Making the basic dorodango is a traditional pastime for school children.

More recently, the process has been refined into the art of the hikaru ("shining") dorodango (光る泥だんご), which has a glossy surface. Several different techniques can be used. Across all methods, a core of the ball is made of basic mud, which has been carefully shaped by hand to be as round as possible. This core is left to dry, and then methodically and carefully dusted with finely sifted soil to create a crust several millimeters thick around the core. This step may be repeated several times, with finer and finer grains of dirt in order to create a smooth and shiny surface. A cloth then may be used to gently polish the surface. The dorodango, once completed, may look like a polished stone sphere, but it is still very fragile. The process requires several hours and careful focus so as not to break the ball.

==In popular culture==
In Christopher Paolini's novel series The Inheritance Cycle, protagonist Eragon witnesses Orik, the King of the Dwarves, carrying out a Dwarvish tradition of making an erôthknurl. The process of making an erôthknurl is highly similar to the process of making dorodango.

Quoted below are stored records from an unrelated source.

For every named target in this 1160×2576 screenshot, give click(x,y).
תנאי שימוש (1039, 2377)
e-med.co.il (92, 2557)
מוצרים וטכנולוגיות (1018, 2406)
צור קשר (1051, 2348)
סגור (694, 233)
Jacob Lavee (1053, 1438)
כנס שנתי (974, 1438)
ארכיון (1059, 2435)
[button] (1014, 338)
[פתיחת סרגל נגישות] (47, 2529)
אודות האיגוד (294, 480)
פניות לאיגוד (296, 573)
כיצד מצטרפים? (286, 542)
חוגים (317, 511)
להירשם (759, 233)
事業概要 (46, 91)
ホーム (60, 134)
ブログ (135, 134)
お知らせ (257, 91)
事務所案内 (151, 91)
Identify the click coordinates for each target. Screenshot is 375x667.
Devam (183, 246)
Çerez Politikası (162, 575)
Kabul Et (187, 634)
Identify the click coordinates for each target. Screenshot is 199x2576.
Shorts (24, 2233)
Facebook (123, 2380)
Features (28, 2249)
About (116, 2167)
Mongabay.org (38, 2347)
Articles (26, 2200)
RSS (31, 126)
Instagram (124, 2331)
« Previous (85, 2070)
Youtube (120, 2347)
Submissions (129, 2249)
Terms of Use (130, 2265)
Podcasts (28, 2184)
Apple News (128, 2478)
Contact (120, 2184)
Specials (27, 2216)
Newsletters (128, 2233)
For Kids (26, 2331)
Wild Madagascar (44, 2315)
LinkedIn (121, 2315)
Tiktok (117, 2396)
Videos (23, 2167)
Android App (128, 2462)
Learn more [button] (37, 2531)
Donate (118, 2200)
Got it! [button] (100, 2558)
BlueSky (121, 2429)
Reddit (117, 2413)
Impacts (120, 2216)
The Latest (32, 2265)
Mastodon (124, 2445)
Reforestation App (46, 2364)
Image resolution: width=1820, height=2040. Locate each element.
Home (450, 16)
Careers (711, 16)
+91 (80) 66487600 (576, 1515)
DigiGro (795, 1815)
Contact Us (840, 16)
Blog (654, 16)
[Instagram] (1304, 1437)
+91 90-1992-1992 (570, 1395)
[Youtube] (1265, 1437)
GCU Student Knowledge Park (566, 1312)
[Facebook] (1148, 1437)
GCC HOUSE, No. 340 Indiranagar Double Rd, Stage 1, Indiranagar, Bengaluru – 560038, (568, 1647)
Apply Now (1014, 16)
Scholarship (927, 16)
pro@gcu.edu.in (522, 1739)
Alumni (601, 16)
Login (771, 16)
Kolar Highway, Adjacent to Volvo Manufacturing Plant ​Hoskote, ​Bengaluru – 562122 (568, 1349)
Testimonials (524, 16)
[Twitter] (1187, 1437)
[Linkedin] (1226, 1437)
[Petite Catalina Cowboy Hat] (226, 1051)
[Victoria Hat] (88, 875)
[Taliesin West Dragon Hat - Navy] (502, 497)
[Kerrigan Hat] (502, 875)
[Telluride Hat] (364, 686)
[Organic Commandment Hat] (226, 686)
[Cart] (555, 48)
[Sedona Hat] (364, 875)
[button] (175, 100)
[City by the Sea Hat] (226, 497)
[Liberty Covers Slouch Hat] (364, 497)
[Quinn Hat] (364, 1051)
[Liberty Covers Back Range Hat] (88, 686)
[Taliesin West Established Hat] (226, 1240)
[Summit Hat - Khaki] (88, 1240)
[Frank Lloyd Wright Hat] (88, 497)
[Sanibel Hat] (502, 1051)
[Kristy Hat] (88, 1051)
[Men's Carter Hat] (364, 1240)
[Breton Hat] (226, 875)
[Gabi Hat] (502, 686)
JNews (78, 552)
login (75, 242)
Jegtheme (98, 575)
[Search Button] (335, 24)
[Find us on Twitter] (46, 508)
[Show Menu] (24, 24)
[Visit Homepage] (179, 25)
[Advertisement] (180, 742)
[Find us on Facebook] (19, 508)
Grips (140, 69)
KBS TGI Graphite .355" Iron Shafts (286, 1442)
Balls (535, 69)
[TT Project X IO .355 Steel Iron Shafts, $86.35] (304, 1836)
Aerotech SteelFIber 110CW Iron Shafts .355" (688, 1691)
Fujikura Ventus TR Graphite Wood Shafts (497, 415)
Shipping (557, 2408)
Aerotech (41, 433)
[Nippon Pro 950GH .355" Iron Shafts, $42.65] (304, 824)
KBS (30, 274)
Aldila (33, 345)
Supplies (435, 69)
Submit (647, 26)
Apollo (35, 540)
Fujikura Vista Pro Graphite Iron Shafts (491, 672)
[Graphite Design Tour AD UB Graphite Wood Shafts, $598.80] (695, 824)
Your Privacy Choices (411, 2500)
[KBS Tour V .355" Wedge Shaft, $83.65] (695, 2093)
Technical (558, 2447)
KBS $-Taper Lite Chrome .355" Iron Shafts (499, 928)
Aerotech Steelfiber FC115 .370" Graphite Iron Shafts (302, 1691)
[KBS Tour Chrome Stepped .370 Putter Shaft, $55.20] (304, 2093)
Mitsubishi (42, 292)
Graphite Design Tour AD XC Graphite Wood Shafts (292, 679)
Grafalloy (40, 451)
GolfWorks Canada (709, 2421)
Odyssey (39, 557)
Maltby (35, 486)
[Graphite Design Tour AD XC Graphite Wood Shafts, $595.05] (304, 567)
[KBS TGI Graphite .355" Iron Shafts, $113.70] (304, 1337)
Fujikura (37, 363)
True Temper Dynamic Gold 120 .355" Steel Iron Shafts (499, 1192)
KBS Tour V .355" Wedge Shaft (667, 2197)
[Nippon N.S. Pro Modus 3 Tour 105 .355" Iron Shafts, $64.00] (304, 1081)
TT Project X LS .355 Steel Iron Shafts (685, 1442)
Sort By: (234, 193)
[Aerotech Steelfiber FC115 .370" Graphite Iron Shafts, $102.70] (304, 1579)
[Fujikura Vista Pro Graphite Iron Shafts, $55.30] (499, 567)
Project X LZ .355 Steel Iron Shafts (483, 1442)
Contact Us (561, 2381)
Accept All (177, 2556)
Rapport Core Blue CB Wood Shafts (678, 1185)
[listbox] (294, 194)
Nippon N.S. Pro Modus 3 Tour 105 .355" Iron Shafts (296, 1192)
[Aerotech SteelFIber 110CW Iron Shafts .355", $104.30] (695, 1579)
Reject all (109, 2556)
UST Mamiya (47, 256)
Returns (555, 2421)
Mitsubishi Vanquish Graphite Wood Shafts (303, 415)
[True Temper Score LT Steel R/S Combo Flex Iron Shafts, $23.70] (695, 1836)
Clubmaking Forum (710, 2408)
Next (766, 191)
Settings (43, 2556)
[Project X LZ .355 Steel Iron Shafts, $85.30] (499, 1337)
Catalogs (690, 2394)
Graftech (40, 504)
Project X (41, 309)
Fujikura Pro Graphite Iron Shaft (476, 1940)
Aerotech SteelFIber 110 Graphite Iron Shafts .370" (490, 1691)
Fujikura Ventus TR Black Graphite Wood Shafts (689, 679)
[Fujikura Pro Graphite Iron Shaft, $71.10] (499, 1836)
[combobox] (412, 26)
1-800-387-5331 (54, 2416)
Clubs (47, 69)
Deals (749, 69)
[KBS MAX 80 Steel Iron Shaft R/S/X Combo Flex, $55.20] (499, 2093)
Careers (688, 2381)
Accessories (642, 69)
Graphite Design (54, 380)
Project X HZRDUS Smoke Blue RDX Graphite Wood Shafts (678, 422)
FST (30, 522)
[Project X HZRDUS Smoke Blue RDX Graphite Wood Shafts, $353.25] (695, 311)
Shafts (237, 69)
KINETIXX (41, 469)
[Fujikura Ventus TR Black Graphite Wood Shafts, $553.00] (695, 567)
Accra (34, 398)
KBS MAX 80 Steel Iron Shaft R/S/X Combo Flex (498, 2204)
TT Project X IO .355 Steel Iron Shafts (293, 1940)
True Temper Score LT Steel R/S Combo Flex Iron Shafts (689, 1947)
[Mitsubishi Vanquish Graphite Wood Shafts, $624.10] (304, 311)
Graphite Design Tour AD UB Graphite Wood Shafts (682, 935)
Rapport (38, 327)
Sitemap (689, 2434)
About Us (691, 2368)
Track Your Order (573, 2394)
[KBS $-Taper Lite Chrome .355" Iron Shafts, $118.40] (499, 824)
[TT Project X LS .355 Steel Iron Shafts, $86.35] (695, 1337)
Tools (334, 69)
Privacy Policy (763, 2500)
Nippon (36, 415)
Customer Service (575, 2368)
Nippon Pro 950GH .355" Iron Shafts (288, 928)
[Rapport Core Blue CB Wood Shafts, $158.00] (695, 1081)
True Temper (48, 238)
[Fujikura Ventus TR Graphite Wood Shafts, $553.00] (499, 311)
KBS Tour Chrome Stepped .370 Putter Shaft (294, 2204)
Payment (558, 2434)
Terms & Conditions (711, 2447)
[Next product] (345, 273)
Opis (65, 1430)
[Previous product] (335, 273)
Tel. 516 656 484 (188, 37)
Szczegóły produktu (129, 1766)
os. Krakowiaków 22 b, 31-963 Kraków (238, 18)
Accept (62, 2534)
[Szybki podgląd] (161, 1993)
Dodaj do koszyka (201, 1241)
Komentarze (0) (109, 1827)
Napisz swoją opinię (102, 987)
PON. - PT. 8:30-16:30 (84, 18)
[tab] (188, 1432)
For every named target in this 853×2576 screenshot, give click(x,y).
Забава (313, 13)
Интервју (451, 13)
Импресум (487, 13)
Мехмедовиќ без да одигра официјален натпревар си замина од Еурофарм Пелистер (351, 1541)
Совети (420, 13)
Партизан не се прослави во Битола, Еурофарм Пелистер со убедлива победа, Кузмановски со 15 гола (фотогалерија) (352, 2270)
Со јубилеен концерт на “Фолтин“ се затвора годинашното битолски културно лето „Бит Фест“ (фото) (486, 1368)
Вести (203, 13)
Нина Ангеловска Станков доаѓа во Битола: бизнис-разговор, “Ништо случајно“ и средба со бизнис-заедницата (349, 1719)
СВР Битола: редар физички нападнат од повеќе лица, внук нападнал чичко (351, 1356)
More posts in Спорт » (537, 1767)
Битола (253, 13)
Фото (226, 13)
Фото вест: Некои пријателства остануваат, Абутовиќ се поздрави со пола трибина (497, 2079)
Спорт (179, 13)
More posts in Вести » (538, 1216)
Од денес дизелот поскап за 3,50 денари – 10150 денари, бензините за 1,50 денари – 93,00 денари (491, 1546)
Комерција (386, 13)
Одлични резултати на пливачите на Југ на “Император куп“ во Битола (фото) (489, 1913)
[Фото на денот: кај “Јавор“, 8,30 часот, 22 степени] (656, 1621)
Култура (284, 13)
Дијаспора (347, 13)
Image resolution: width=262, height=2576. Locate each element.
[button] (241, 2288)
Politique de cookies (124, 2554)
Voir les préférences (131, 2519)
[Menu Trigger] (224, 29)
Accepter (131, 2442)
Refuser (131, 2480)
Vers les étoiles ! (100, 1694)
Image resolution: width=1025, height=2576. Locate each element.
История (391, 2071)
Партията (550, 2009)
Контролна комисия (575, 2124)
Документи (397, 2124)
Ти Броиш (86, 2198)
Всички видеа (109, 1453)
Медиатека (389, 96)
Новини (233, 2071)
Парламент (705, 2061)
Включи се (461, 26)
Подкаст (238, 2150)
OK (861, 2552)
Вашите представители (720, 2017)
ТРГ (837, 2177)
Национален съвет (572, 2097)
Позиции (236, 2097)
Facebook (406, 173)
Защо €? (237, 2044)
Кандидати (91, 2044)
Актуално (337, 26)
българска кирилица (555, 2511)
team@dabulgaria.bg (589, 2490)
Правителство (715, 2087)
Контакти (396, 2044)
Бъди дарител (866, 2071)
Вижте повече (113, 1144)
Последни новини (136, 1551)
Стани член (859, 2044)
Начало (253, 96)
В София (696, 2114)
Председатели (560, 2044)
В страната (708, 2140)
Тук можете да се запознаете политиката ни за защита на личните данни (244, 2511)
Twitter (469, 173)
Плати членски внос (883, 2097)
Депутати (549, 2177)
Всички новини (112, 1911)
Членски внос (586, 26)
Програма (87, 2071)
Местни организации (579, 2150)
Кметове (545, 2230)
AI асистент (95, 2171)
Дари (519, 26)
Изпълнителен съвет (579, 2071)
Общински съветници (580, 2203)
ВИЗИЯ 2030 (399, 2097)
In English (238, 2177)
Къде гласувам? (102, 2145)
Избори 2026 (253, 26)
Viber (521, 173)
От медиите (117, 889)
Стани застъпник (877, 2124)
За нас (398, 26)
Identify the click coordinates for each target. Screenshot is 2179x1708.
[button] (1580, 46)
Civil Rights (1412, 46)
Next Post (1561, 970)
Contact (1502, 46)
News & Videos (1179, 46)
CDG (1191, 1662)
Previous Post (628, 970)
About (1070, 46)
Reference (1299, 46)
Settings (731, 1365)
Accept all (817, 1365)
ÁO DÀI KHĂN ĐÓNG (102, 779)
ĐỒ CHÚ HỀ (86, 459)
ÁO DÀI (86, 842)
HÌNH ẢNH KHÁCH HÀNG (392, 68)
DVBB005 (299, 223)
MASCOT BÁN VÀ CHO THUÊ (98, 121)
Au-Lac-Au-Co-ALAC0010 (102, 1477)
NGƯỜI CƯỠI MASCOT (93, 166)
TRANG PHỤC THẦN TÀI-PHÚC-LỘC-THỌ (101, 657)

In the Discovery Channel series MythBusters episode "End with a Bang" (Episode 113), which first aired on November 12, 2008, hosts Adam Savage and Jamie Hyneman investigated the truth behind everyday sayings. They used the dorodango technique to create dung spheres in order to bust the myth that one "can't polish a turd". Using a glossmeter, they measured gloss levels substantially higher than the value of 70 gloss units, which is considered "high gloss". Savage's 106-gloss unit dorodango used an ostrich's feces, while Hyneman's 183-gloss unit specimen used a lion's feces. They therefore deemed the myth "busted".

In episode 14, "Footsteps", of the anime series Your Lie in April, the character Tsubaki Sawabe polishes a dorodango to show to the protagonist, Kousei, in a flashback sequence. However, it shows it being broken in the next episode (Liar) when she shows it to Kousei, representing her feelings for Kousei in the present day.